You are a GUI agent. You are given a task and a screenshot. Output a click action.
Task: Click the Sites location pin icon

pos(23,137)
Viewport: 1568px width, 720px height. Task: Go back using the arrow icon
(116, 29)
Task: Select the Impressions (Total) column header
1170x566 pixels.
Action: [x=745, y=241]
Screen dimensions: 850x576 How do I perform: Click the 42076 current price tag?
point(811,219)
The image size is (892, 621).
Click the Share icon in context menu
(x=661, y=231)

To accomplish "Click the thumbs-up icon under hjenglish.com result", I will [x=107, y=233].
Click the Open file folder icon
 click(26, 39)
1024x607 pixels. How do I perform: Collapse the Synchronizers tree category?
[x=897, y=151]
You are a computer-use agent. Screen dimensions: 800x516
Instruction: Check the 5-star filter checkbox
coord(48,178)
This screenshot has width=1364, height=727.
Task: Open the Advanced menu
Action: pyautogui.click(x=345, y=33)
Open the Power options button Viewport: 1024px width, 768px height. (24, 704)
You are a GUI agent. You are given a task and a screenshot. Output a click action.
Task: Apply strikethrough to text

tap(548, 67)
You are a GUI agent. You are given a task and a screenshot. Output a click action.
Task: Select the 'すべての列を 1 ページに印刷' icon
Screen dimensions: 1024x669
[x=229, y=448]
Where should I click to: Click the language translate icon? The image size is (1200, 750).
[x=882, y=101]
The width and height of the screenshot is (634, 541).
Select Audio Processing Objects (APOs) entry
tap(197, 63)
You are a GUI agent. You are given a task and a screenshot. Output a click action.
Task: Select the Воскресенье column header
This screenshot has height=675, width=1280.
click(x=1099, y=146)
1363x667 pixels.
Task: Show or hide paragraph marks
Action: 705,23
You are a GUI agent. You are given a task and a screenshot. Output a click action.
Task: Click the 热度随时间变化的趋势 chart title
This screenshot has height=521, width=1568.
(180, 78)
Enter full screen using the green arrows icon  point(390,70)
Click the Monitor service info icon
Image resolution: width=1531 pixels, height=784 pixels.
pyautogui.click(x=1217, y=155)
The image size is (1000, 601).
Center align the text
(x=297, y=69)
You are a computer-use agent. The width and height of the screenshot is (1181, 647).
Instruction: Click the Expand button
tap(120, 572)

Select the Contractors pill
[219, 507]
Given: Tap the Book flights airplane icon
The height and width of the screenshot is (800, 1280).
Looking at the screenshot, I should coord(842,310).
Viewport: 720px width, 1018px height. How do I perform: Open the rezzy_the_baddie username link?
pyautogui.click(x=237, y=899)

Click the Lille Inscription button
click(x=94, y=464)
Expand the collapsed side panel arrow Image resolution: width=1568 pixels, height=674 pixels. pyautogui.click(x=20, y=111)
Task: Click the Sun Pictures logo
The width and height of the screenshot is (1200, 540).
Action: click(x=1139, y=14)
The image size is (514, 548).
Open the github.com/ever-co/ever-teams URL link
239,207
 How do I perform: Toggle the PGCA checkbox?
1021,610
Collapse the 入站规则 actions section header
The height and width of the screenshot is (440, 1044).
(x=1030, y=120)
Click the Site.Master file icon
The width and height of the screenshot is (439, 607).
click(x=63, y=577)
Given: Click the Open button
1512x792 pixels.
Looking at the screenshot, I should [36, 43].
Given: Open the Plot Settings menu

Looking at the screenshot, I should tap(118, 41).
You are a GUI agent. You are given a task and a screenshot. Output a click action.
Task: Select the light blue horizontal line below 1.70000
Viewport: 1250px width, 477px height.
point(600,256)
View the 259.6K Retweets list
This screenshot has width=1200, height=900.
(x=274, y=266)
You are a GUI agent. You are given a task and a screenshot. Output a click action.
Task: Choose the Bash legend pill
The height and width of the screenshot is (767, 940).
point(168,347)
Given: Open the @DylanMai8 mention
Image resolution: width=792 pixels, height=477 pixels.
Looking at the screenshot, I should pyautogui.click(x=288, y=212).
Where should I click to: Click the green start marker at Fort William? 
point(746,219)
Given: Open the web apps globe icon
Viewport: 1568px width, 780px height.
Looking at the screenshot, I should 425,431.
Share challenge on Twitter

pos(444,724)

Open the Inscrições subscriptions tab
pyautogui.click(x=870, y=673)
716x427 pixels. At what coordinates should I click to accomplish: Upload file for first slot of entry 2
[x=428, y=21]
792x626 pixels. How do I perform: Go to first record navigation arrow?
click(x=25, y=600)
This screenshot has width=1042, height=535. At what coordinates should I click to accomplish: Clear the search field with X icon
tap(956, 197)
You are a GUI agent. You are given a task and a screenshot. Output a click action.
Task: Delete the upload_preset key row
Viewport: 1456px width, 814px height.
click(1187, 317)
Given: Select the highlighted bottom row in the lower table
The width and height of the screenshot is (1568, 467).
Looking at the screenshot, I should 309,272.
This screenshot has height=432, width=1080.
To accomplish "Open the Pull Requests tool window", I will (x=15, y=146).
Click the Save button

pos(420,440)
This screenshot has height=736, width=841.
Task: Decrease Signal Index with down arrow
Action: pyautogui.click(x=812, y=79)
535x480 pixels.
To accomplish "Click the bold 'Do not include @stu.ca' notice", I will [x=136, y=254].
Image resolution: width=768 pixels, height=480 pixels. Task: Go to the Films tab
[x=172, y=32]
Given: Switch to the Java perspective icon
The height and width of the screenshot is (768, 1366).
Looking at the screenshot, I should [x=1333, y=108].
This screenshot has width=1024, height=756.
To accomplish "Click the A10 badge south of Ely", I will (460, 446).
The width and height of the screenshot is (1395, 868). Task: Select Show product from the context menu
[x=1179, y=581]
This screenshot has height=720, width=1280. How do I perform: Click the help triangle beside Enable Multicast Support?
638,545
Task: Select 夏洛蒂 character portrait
━━━
**Directions**
How many lines in the records contain the string "computer"? Give the number by itself.

**Exercise answer**
2